Renoprotective capacities of non-erythropoietic EPO derivative, ARA290, following renal ischemia/reperfusion injury.
van Rijt WG., Nieuwenhuijs-Moeke GJ., van Goor H., Ottens PJ., Ploeg RJ., Leuvenink HGD.
BACKGROUND: ARA290 is a non-erythropoietic EPO derivative which only binds to the cytoprotective receptor complex (EPOR2-βcR2) consisting of two EPO-receptors (EPOR) and two β common receptors (βcR). ARA290 is renoprotective in renal ischemia/reperfusion (I/R).
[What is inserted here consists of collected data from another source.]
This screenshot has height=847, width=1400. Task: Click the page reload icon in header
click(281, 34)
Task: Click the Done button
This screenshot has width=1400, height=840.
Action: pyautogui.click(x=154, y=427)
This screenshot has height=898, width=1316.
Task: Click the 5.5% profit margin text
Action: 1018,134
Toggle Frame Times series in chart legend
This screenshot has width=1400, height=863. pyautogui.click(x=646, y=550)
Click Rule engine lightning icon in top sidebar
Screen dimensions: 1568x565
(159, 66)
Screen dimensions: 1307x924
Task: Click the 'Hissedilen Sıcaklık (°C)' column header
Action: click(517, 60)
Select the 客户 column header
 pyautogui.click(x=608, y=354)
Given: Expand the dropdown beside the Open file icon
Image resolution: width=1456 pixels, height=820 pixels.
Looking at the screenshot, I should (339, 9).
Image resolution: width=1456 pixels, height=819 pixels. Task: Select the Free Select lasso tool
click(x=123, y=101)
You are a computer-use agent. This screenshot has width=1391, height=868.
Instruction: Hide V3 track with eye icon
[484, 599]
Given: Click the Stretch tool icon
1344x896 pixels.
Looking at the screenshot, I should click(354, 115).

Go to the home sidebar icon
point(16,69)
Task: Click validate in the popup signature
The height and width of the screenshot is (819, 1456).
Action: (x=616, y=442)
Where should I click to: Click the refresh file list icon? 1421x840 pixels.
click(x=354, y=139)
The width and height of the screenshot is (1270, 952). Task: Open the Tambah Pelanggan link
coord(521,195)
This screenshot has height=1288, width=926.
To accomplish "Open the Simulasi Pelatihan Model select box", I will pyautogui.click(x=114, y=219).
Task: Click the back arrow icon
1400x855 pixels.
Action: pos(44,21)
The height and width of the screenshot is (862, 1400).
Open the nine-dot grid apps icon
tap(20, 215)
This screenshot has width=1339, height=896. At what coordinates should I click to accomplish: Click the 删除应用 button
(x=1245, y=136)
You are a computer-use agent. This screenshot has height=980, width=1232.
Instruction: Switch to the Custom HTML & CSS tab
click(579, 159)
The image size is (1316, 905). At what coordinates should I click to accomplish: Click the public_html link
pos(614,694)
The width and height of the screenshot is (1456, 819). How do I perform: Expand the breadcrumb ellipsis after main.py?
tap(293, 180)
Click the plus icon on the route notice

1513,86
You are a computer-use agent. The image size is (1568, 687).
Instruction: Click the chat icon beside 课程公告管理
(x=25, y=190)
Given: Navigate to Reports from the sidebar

In a renal I/R model we focussed on timing of post-reperfusional administration of ARA290. Furthermore, we investigated the anti-inflammatory properties of ARA290. METHODS: Twenty-six male Lewis/HanHsd rats were exposed to unilateral ischemia for 30 minutes, with subsequent removal of the contralateral kidney. Post-reperfusion, ARA290 was administered early (one hour), late (four hours) or repetitive (one and four hours). Saline was used as vehicle treatment. Rats were sacrificed after three days. RESULTS: Early ARA290 treatment improved renal function. Late- or repetitive treatment tended to improve clinical markers. Furthermore, early ARA290 treatment reduced renal inflammation and acute kidney injury at three days post-reperfusion. Late- or repetitive treatment did not affect inflammation or acute kidney injury. CONCLUSIONS: ARA290 attenuated renal ischemia/reperfusion injury. This study showed the anti-inflammatory effect of ARA290 and suggests early administration in the post-reperfusional phase is most effective. ARA290 is a candidate drug for protection against ischemic injury following renal transplantation.